いい音 おすすめソフト

2017年10月13日 日本オーディオ協会が選んだおすすめソフト

聴きどころ

タワーレコード×Sony Classical究極のSACDハイブリッド・コレクション第3弾の2作品を取り上げる。まず、ロベール・カザドシュのピアノ、ジョージ・セル指揮によるモーツァルトピアノ協奏曲集。録音は1959年から1968年で、3トラックまたは4トラックのオリジナルアナログマスターテープから新たにDSD 2トラックステレオにリマスターが行なわれ、SA-CD化されたとのこと。当時の録音状況、また今回のリマスタリングに関しては、ライナー・ノートにリマスタリングを行ったアンドレアス・K・マイヤーによる詳細の解説が「リマスタリング・ノート」として掲載されている。まず、演奏が素晴らしい。ピアノのタッチは明るく滑らかで、オーケストラは弦と管のバランスが素晴らしい。録音はD-レンジの狭さは多少感じるが、歪感、リミット感は全く感じず、自然で透明感のある音色は半世紀前の録音とは思えない。
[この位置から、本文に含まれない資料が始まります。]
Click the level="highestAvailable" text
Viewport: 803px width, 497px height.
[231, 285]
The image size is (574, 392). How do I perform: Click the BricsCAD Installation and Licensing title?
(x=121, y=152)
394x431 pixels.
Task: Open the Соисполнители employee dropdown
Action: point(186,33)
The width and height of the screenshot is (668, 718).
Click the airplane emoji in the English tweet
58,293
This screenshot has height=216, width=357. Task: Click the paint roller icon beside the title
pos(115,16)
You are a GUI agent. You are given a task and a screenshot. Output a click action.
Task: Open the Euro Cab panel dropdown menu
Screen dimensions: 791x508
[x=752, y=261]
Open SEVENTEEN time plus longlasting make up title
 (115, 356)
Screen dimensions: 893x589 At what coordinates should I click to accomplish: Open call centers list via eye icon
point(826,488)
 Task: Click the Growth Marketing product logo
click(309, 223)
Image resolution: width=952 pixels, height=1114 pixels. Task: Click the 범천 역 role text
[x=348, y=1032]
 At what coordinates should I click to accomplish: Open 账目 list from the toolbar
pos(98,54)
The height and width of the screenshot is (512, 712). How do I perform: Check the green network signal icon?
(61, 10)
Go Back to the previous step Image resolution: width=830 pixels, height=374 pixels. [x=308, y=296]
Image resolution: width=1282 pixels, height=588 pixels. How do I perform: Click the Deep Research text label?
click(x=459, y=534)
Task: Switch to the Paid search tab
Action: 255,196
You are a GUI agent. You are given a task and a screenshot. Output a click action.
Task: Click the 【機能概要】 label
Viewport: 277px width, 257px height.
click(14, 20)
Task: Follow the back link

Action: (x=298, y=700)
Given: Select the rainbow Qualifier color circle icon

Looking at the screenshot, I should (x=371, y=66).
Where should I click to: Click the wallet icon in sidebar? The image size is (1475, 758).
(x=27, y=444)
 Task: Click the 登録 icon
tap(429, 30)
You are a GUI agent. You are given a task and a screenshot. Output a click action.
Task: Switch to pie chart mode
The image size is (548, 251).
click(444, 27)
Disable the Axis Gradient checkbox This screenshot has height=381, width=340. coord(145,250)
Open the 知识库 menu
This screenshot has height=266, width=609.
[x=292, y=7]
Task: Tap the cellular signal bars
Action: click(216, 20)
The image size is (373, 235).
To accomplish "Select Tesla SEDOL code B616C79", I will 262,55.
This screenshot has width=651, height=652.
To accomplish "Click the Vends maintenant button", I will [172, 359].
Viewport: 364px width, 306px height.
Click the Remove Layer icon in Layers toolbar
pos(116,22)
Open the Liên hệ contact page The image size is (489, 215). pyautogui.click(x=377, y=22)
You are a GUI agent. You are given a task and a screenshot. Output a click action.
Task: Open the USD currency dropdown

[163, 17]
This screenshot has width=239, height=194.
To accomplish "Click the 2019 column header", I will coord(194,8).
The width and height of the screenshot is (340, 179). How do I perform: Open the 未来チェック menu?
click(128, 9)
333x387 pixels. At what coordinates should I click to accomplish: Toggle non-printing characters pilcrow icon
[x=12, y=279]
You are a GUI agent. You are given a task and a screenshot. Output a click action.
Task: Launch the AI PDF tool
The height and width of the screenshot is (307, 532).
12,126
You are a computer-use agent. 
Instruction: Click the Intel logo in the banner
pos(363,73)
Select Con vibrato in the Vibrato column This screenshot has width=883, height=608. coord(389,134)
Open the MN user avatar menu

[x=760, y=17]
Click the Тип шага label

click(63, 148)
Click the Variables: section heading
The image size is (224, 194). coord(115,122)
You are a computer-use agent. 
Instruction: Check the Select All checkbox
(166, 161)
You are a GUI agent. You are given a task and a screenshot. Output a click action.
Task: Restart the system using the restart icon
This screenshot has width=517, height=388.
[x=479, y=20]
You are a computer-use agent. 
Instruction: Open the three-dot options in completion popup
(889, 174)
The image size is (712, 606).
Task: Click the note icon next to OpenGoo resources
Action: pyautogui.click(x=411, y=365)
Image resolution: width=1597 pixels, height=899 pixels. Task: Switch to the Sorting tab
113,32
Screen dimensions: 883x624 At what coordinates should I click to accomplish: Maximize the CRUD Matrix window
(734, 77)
有名な21番の第2楽章は緩やかなテンポで始まる弦がきれいで思わず鳥肌が立つほどである。温かみのある管とのバランスもよく、ピアノは左手の伴奏に右手のメロディーが綺麗に重なり、とても心地よい。2台のピアノのための協奏曲10番ではぴったりと息の合った2台のピアノが左右にバランスよく広がり、スケール感もあり素晴らしい演奏。Disc 1の15番と17番は1968年録音で、4トラックマスターからのリマスターとのことで、情報量も多く、特に低域がしっかりし音像がより下がり、スケール感も豊かになっているのが分かる。時代による録音の特徴が出ているのもオリジナル録音の良さの表れとSA-CD化によるメリットと思う。また、先の「リマスタリング・ノート」に加え、ライナー・ノートがとても充実しており、特に1968年のロベール・カザドシュ来日時にレコード芸術へ掲載されたインタビュー記事はとても興味深い。演奏の素晴らしさに加え、最新技術でのリマスタリング、ライナー・ノートの充実と、リイシューのお手本のようなアルバムで、初めてお聞きになる方は勿論のこと、今までLP、CDで楽しんでいた方にもおすすめ出来るとても高品位な作品である。